START

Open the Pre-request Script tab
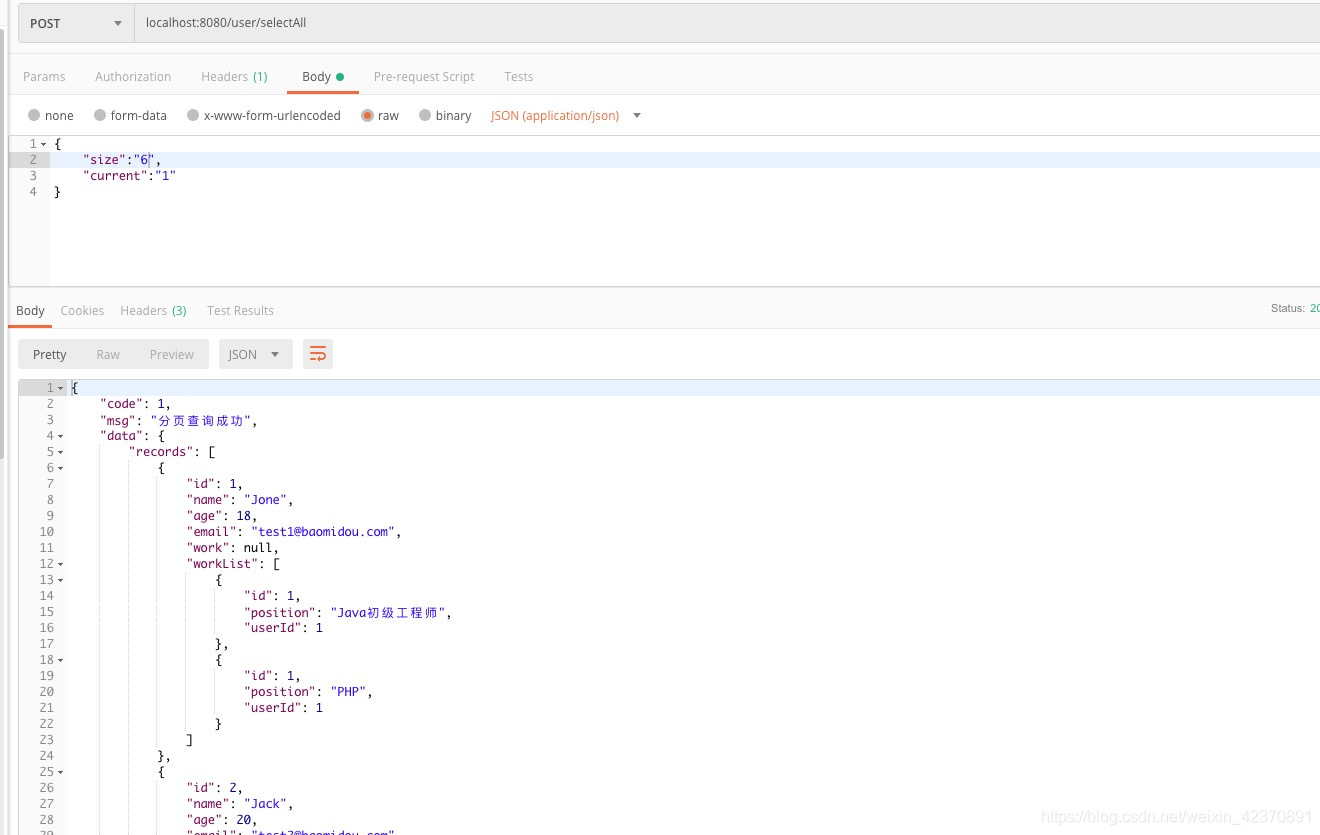 423,77
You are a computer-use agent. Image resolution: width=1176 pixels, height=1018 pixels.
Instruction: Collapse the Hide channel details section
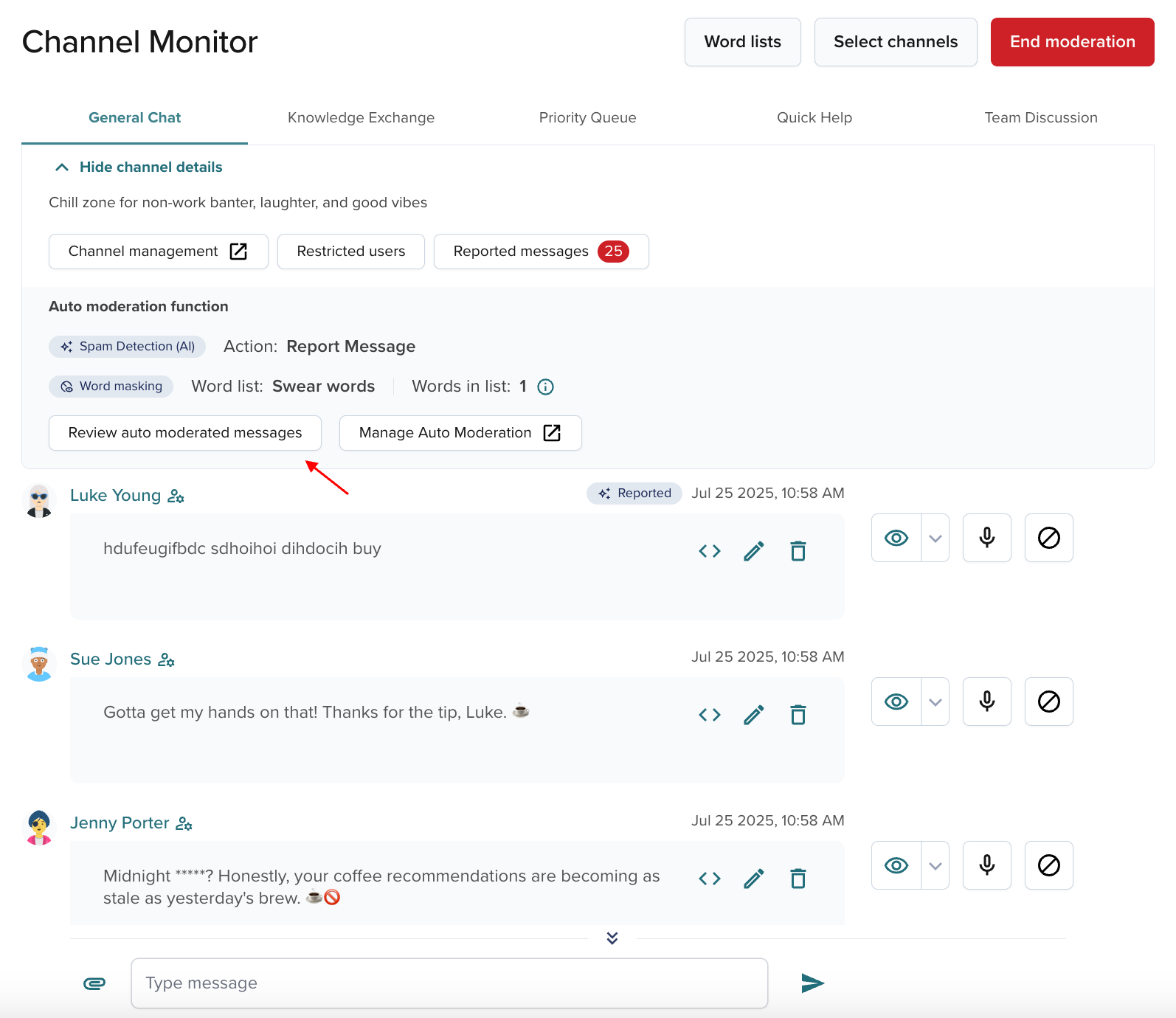click(138, 167)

END

WORK REQUIRED: Format the listing above as a two-column CSV with the headers request and answer, one row for every text-and-answer pair. Quote each field, replace line breaks with spaces, and leave out the pictures.

RESPONSE TO THE TASK:
request,answer
"Open the Pre-request Script tab","423,77"
"You are a computer-use agent. Image resolution: width=1176 pixels, height=1018 pixels. Instruction: Collapse the Hide channel details section","click(138, 167)"